Musical Explanation 1/19/16: Tateh Siser by Abe Elenkrig
The name of this Klezmer song is apparently 'Tateh Siser.' In Yiddish, Tateh means father. Not that my Yiddish has been particularly good in the last twenty-seven or so years, but the best I can guess for what's meant by 'siser' is either 'zitser', which literally means 'sitter', or 'tsiter', which means a trembler. "The Sitting Father" doesn't make much sense as a name, though I doubt the tunes' names had to make sense, but if the name of the song is actually 'The Trembling Father', it would make some amount of sense in an onomatopoetic way - as this piece is little but fast sixteenth notes.
Its composer, Abe Elenkrig, is listed on wikipedia as a 'trumpeter, barber, and bandleader.' Like so many Klezmer musicians, it's almost impossible to find any further information about him on the internet. What distinguishes him from the great Klezmorim who came before him is that we have any record of him at all.
Like the Heisenberg Uncertainty Principle, we have no idea how the presence of a microphone changes what we hear. I suppose we can only speculate that the number of musicians in the studio was far larger than would generally be present in most Klezmer performances. I would imagine that there are three reasons for this: it was an honor to be recorded, an early recording device required more sheer volume, and to be a success America, then as now, required novelty. To impress an American audience, it was not simply enough to have a few Jewish wedding musicians, you needed enough musicians to call yourself an 'orchestra.' Furthermore, as there are probably far more musicians in this recording than would generally play this type of music in the old country, I would imagine that the tempos are quite a bit slower than Klezmer musicians would play their dance music, and the sheer bulk of instruments requires the players to be quite a bit more circumspect in how they improvise around the music.

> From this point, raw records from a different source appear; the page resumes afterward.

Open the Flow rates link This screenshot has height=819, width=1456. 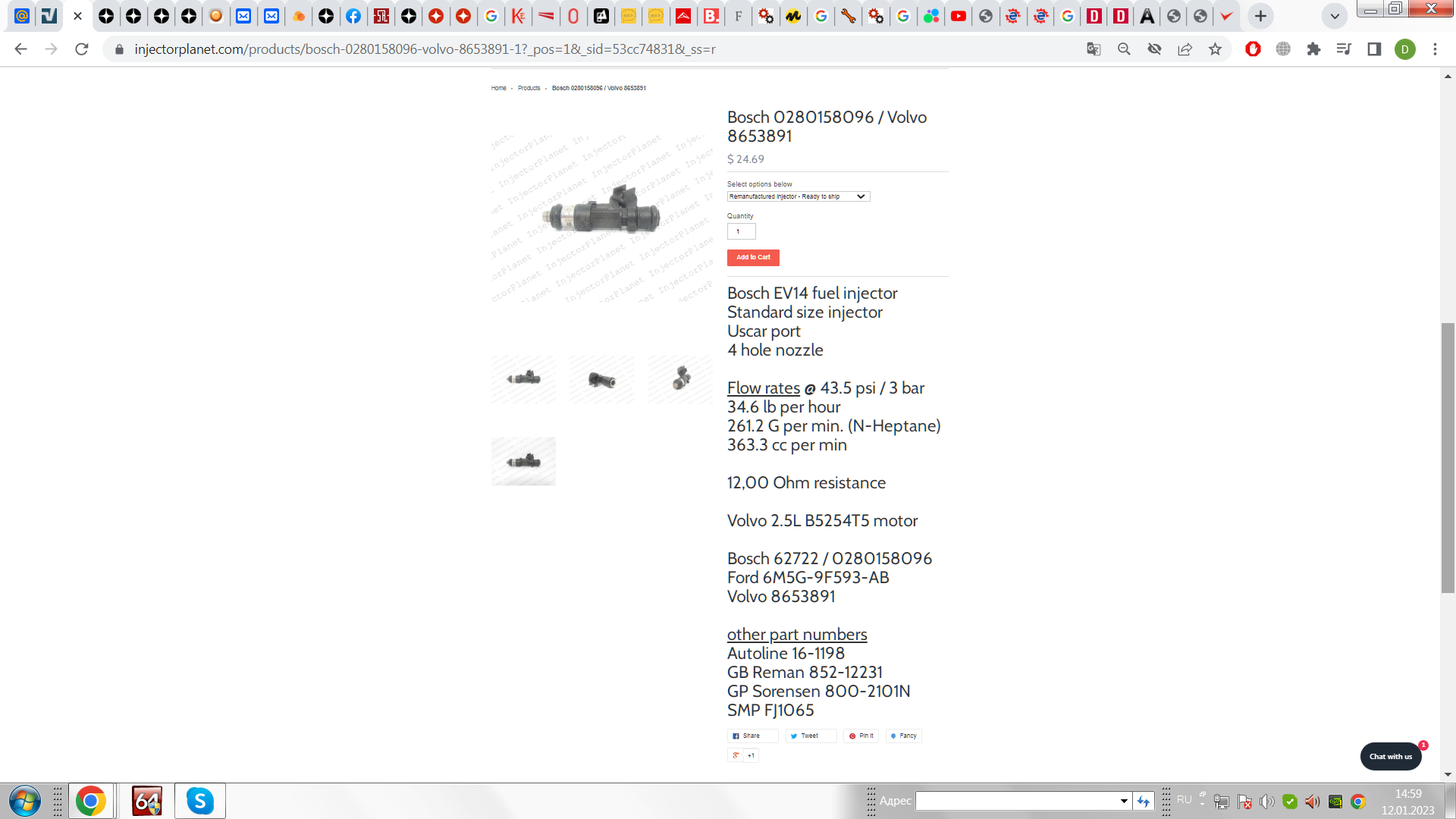(x=763, y=388)
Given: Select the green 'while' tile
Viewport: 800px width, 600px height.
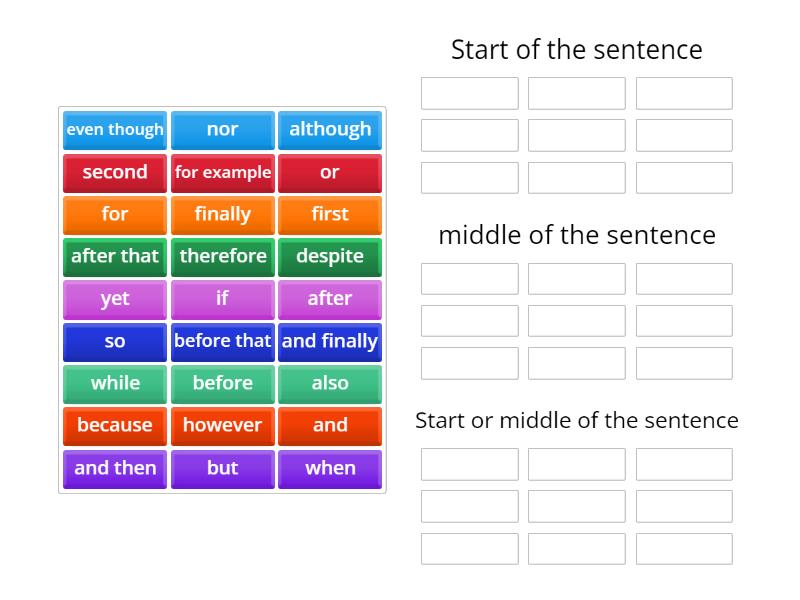Looking at the screenshot, I should click(115, 384).

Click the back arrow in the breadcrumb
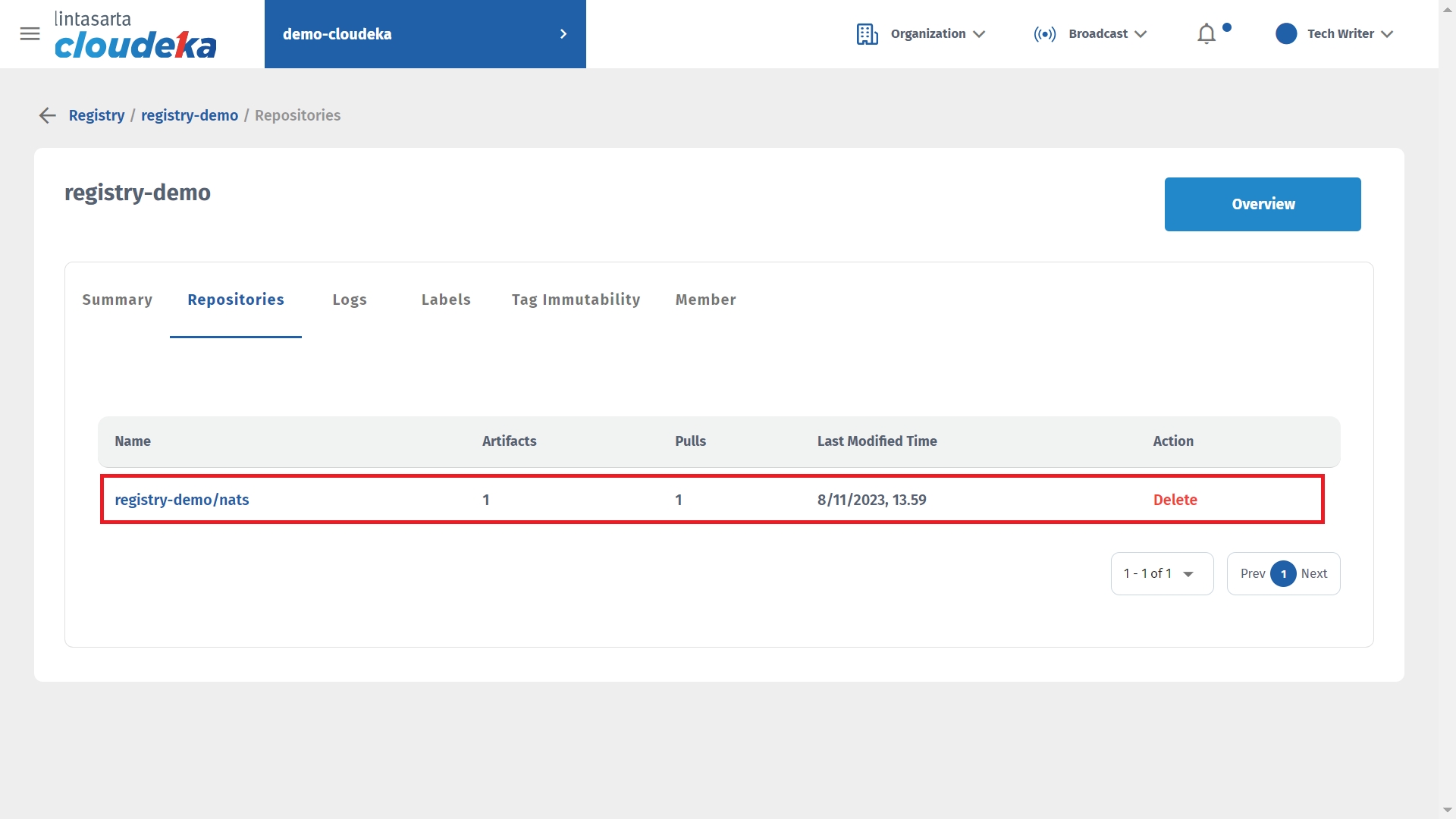click(47, 115)
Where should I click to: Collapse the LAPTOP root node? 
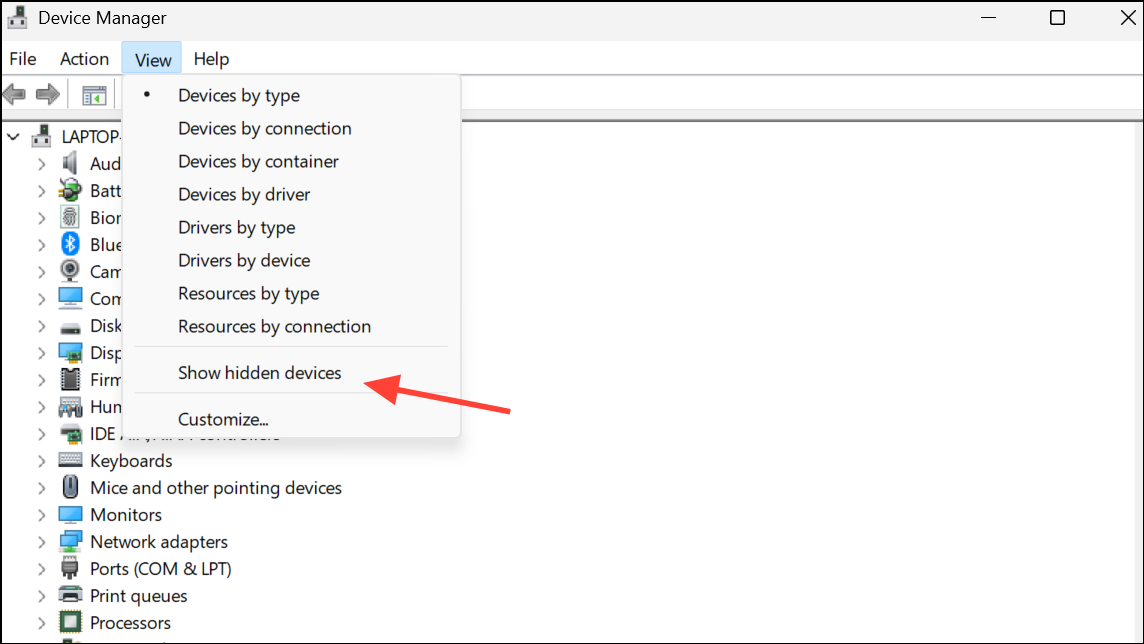(13, 136)
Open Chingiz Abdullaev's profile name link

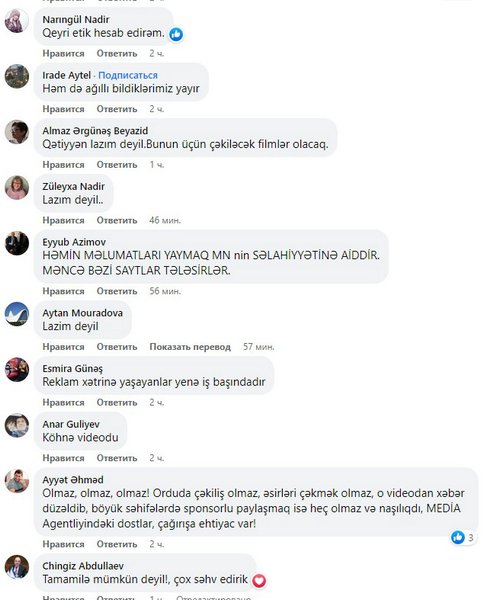click(83, 566)

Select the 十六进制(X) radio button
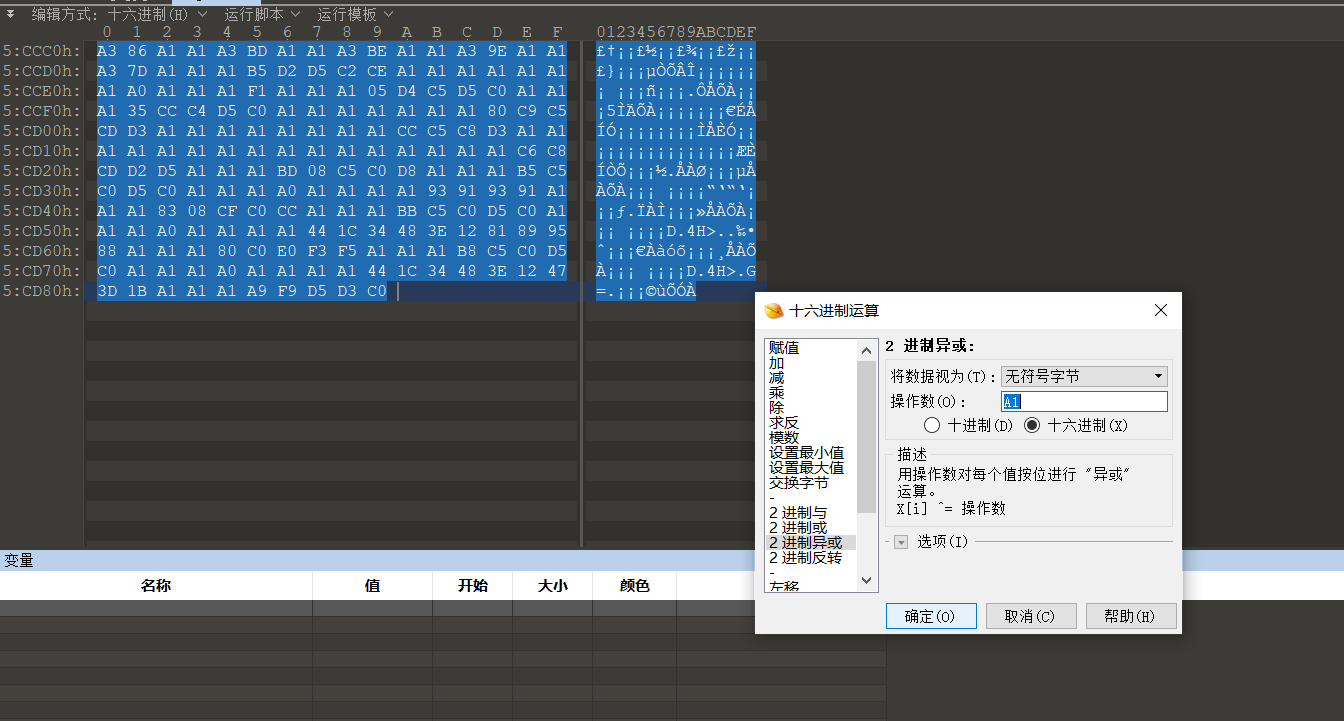tap(1032, 425)
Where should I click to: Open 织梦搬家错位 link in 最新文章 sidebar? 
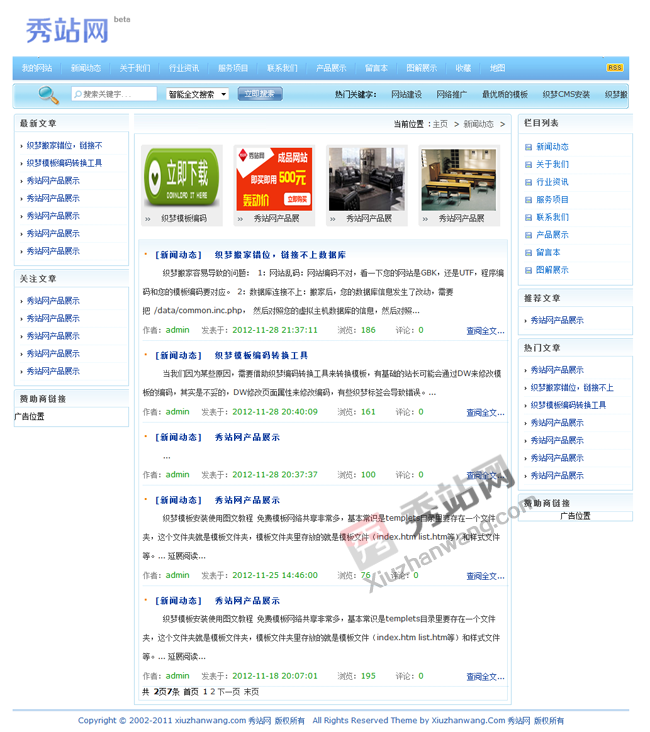click(x=64, y=146)

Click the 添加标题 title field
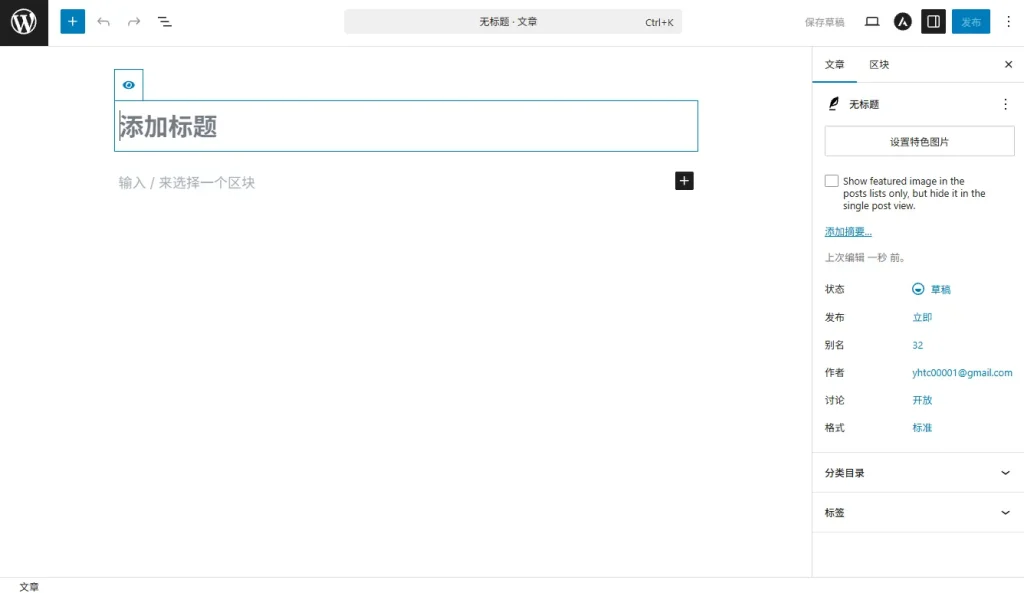click(405, 127)
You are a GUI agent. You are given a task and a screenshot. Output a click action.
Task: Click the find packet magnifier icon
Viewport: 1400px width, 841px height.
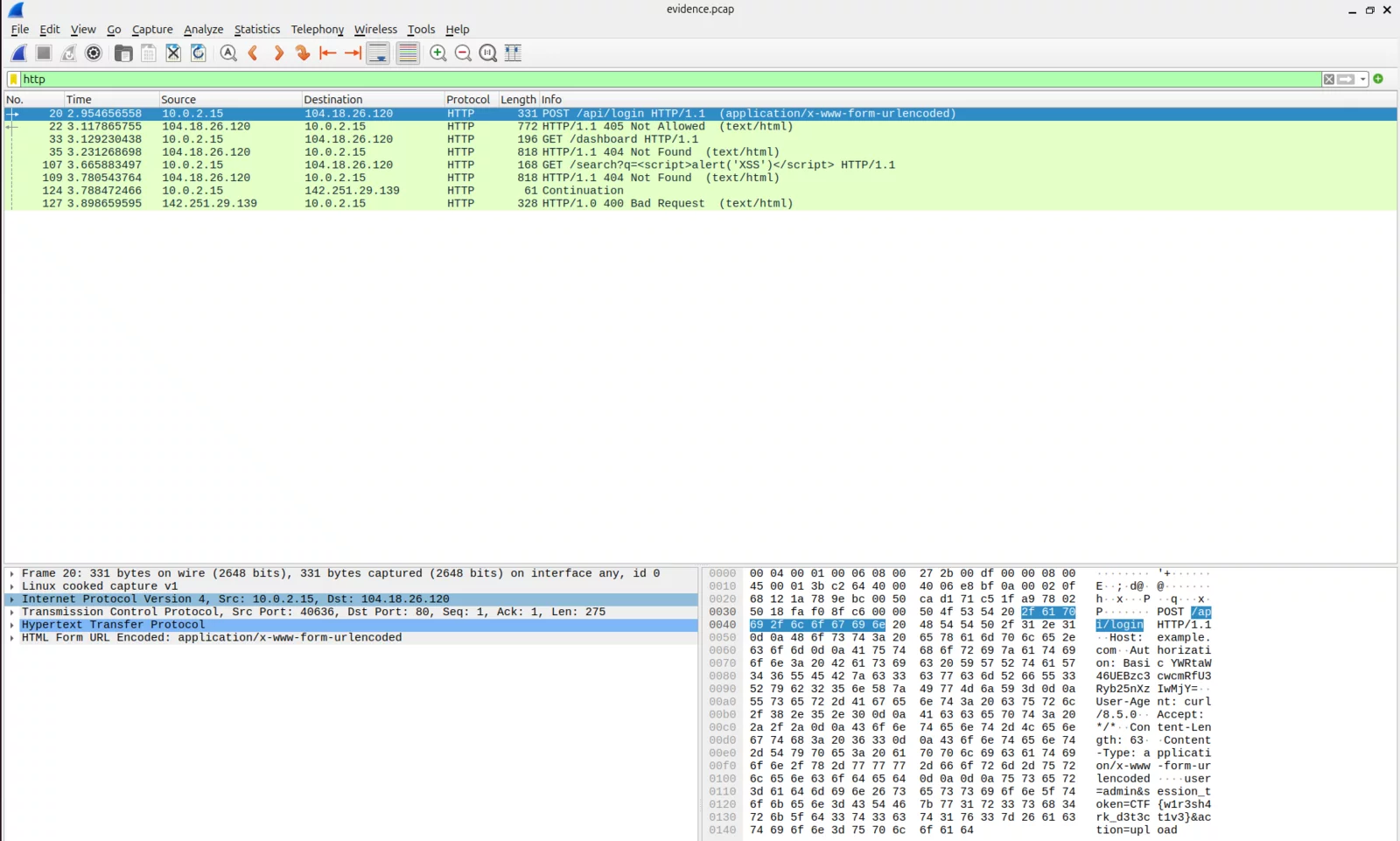pos(228,53)
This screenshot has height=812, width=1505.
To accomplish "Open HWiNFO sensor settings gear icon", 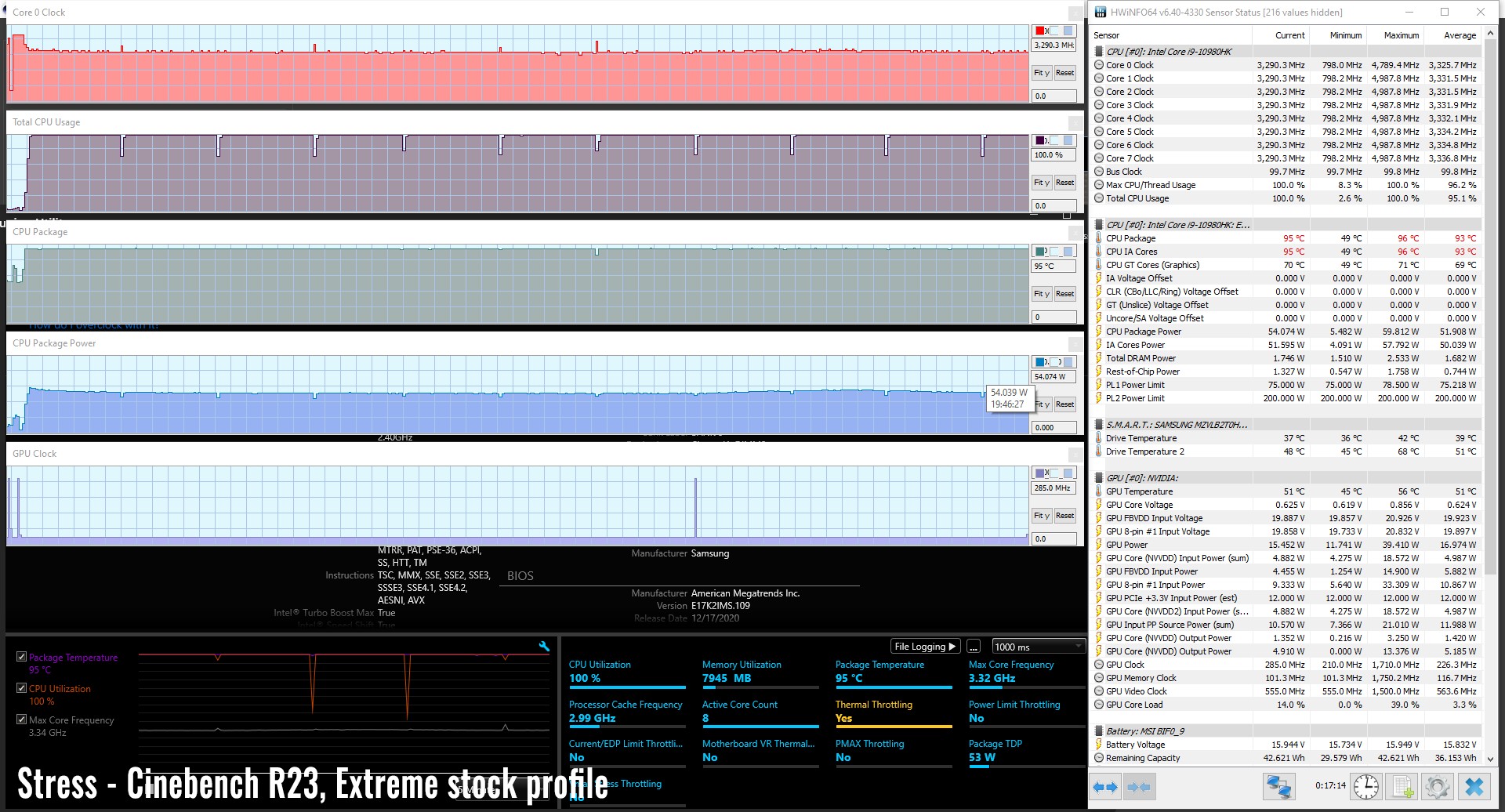I will pos(1438,787).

Nevertheless, the Elenkrig recordings are a glory of music - perhaps the most accurate and authentic rendering we have of what pre-modern Jewish music sounded like.
For good measure, here's 'Lebedeg' which I think is just a bad spelling of 'Lebedik', meaning 'lively.' There is no way that Klezmer musicians today can recapture this flavor. Folk recordings like this were only possible in the early days of the gramophone, when we could capture musicians whose development was completely uninfluenced by the presence of microphone or other recordings.
Lastly, let's listen to Makhutonim Zum Tish, perhaps the most exciting of all Elenkrig's tracks. The Tish takes place before every traditional Jewish wedding, at which the groom is toasted (and sometimes roasted) by the male guests. 'Makhutonim' means the in-laws, therefore it stands to reason that the meaning of this piece is the "father-in-law's toast."